Objective To study the efficacy and adverse events of adjunctive perampanel in children with refractory epilepsy. Methods A prospective study was carried out in 45 children with refractory epilepsy, who were treated in our hospital from January 2020 to February 2021 using perampanel as an add-on treatment, with a criteria for enrollment and the starting dose of perampanel. Follow-up would be taken at once a month. Afte 3 months would check blood routine, liver function, kidney function and humoral immunity. The EEG was reviewed after 6 months. The initial dose of perampanel was 0.04 mg/(kg·d) (the maximum didn't exceed 2 mg/d), increasing by 0.04 mg/(kg·d) every two weeks, and the maximum maintenance dose didn't exceed 6 mg/d.

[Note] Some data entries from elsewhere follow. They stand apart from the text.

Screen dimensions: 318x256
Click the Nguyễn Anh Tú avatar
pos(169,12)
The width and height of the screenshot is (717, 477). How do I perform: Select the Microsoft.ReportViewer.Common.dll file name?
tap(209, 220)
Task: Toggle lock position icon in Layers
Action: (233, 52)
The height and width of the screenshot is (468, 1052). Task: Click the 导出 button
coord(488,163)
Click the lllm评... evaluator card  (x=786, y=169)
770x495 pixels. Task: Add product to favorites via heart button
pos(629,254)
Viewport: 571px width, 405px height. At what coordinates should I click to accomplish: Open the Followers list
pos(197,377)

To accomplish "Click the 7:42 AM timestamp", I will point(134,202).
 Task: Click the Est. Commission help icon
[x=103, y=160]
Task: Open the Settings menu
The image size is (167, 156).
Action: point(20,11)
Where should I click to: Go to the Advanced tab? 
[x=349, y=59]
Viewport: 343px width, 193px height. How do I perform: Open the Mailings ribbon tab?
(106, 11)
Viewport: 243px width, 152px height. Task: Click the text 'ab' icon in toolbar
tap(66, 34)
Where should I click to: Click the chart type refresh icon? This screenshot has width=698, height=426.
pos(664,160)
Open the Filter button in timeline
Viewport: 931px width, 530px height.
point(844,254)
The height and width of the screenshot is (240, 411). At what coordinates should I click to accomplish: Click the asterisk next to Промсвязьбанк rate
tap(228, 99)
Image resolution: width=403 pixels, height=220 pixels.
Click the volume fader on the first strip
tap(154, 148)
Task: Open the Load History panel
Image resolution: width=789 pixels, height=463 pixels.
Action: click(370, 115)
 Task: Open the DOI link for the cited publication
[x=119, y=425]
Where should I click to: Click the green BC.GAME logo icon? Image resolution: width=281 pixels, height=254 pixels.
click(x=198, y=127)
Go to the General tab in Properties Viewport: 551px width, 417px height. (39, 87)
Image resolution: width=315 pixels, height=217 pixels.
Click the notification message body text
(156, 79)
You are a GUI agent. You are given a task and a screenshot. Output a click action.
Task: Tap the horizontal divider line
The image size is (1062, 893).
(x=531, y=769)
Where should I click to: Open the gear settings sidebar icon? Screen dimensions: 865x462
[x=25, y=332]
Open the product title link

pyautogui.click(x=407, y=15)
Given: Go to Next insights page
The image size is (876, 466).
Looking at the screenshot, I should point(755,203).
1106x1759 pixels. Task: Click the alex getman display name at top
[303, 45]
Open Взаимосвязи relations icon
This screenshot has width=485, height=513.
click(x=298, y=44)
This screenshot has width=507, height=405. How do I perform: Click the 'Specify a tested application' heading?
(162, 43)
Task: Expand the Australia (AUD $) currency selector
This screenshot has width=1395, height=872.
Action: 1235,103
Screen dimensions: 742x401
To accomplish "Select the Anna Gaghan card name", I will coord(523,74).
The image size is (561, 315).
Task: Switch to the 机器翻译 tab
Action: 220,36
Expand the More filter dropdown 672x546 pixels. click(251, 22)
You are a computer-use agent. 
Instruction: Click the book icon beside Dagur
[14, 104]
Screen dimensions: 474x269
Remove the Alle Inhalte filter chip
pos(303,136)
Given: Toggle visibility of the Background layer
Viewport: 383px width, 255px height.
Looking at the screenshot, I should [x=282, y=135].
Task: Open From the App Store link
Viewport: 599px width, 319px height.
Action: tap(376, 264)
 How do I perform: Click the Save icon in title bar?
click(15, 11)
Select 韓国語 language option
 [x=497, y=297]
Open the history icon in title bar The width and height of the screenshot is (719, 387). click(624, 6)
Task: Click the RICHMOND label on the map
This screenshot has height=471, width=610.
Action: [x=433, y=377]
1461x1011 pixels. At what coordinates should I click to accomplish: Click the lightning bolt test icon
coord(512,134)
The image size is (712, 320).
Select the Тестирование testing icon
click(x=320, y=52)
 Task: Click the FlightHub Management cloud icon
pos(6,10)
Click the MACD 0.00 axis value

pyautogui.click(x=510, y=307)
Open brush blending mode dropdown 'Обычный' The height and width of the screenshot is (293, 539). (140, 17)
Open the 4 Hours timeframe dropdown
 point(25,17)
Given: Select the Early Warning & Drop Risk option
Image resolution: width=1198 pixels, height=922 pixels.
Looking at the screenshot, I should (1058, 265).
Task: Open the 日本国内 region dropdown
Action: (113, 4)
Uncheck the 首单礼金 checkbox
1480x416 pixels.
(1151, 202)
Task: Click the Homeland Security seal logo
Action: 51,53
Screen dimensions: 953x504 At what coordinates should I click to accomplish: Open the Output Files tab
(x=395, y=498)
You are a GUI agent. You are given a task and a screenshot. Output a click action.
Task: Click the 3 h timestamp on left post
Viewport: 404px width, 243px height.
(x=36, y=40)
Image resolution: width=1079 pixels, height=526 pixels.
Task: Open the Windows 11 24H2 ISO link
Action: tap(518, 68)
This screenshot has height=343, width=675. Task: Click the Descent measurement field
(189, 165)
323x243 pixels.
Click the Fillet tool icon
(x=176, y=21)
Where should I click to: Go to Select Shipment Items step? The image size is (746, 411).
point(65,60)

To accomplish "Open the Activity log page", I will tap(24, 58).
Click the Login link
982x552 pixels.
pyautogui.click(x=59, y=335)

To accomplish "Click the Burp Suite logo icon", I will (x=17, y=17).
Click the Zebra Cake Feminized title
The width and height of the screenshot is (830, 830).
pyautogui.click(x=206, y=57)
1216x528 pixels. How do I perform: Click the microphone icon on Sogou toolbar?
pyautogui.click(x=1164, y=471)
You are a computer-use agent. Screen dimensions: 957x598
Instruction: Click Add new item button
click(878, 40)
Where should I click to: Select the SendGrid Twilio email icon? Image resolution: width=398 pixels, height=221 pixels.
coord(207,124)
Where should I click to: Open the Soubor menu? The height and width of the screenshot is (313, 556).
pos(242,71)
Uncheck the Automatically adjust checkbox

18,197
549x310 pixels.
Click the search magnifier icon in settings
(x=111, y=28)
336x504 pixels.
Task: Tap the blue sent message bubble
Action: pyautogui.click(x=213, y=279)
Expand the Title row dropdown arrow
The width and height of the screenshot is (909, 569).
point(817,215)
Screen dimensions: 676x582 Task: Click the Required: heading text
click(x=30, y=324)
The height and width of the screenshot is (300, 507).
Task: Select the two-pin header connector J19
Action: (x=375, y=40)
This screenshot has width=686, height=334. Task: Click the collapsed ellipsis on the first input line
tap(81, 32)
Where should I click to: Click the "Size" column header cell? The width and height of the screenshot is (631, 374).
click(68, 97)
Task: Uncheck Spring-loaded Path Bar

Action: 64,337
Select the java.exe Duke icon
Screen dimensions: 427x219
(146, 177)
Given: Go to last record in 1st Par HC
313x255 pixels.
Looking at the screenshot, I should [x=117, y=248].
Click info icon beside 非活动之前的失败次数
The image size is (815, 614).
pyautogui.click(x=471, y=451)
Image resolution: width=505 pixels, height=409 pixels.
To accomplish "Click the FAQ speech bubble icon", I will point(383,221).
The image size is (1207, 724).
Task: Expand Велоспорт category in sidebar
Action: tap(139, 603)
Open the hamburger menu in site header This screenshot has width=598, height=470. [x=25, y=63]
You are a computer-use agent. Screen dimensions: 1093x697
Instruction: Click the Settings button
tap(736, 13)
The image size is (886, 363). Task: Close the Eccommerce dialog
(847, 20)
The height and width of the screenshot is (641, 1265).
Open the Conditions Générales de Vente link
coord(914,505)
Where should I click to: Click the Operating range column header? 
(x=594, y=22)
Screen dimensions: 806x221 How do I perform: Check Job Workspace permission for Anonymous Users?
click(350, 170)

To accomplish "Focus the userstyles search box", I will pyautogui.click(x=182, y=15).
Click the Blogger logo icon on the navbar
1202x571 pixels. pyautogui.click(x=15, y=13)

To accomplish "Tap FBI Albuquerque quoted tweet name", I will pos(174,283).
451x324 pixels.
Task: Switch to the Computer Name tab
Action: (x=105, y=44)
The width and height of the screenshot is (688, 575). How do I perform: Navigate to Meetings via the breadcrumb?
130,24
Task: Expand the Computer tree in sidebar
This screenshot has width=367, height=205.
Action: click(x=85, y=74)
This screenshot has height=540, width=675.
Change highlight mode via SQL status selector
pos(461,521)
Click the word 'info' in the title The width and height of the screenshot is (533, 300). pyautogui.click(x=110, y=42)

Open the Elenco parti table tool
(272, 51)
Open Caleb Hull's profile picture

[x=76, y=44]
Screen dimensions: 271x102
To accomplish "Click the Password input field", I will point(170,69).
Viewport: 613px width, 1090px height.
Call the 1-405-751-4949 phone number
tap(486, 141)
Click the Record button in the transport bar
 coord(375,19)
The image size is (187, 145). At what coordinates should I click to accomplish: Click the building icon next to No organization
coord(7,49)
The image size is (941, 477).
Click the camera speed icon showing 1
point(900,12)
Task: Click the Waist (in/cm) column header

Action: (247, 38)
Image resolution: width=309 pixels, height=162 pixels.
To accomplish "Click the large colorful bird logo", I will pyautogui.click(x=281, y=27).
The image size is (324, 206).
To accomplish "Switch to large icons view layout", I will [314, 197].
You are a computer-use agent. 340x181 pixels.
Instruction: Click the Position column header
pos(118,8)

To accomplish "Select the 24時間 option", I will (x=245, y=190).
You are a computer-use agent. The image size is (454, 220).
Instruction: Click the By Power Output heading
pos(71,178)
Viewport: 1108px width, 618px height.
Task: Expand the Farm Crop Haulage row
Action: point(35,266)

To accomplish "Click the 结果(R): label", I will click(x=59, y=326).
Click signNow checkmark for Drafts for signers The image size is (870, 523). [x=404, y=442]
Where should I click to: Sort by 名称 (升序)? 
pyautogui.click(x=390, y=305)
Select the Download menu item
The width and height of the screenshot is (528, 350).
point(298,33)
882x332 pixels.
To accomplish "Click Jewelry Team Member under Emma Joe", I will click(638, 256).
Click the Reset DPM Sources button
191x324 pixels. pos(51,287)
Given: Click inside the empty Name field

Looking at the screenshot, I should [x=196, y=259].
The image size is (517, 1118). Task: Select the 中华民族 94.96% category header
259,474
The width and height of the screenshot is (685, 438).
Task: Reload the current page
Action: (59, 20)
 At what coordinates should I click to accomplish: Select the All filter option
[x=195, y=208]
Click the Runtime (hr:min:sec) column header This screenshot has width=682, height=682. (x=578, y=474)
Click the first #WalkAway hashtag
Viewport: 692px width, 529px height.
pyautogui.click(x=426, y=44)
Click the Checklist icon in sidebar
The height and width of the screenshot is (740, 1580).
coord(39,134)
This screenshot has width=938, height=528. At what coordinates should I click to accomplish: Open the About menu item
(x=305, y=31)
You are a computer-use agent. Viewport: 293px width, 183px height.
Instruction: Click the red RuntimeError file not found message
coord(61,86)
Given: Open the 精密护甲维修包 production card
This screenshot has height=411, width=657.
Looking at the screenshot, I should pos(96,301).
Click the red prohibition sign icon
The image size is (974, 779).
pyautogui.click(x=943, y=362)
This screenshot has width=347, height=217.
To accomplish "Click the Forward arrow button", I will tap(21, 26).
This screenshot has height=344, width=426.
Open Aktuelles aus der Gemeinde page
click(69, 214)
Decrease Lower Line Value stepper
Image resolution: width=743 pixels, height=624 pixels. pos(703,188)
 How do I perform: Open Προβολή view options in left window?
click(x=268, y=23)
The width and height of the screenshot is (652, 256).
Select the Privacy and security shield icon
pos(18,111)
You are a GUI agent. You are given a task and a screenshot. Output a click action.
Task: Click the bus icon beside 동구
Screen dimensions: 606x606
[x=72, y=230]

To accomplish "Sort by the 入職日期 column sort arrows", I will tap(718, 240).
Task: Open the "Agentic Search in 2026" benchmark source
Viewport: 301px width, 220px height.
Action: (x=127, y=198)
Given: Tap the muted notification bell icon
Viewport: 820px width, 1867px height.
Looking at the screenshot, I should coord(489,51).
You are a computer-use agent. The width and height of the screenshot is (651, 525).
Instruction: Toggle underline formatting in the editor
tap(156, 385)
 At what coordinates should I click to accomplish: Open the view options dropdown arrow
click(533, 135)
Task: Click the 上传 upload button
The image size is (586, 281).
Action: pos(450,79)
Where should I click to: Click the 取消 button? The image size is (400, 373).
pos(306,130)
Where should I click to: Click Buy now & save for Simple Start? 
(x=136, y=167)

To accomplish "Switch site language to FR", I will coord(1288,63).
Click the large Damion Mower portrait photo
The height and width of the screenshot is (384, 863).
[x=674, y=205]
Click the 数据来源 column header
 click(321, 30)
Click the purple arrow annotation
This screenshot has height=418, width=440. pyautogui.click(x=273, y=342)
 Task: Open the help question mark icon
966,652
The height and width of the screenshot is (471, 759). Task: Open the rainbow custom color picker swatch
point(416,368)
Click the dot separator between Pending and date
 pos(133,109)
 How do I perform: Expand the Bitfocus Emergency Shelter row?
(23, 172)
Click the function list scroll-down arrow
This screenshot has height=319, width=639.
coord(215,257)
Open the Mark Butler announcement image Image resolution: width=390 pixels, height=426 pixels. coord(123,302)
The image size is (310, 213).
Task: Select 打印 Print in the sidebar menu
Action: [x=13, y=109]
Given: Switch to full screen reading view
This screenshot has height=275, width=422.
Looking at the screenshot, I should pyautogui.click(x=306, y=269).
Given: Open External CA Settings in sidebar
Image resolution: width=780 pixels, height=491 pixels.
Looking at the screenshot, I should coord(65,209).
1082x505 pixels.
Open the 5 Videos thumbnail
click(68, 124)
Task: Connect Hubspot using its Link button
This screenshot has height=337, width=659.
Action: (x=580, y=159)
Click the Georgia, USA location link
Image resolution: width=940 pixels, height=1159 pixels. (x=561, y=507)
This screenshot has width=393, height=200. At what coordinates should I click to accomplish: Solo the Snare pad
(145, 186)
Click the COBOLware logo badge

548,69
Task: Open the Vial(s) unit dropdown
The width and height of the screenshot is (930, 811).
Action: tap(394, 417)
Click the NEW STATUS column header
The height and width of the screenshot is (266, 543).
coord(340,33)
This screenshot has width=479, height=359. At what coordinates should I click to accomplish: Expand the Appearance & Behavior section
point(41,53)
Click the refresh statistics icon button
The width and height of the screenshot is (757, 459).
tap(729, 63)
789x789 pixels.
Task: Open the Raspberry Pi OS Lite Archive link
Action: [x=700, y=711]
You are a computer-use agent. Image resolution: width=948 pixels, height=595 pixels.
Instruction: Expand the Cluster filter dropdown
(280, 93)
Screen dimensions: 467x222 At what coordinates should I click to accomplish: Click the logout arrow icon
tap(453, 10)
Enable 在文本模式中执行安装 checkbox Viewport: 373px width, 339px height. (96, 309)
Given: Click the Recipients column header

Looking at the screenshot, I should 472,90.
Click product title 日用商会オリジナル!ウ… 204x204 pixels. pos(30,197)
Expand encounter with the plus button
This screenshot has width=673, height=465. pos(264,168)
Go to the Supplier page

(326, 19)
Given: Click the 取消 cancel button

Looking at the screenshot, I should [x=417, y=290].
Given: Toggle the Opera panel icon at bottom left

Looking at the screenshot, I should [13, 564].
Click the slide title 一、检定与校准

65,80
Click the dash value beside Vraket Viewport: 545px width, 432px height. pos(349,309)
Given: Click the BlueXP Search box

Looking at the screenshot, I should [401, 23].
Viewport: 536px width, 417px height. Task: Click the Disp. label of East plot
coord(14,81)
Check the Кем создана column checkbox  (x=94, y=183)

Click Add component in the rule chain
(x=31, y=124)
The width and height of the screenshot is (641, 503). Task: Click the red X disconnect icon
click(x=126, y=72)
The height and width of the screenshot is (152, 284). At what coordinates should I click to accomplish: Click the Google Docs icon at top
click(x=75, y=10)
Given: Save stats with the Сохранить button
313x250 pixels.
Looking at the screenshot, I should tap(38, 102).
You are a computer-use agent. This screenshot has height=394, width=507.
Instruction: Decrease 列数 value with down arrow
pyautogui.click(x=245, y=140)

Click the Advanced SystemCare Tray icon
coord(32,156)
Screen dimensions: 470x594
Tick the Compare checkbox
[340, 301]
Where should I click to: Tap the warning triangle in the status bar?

The efficacy and adverse reactions of perampanel were evaluated by comparing the seizure frequency and EEG results before and after a 6-month add-on therapy.ResultsAmong the 45 children,complete seizure control was achieved in 7 cases after the therapy, and the seizure attacks were reduced in 26 cases, showing a total response rate of 73.3%. After the treatment, the epileptiform discharge of 28 children was reduced, and the effective rate was 62.22%. During the observation period, all the blood routine, liver function, kidney function,and humoral immunity of the children were normal.10 cases of adverse reactions occurred after the additional treatment of perampanel, and the adverse reaction rate was 22.22%. Conclusions Perampanel has good efficacy and safety in the add-on treatment of refractory epilepsy.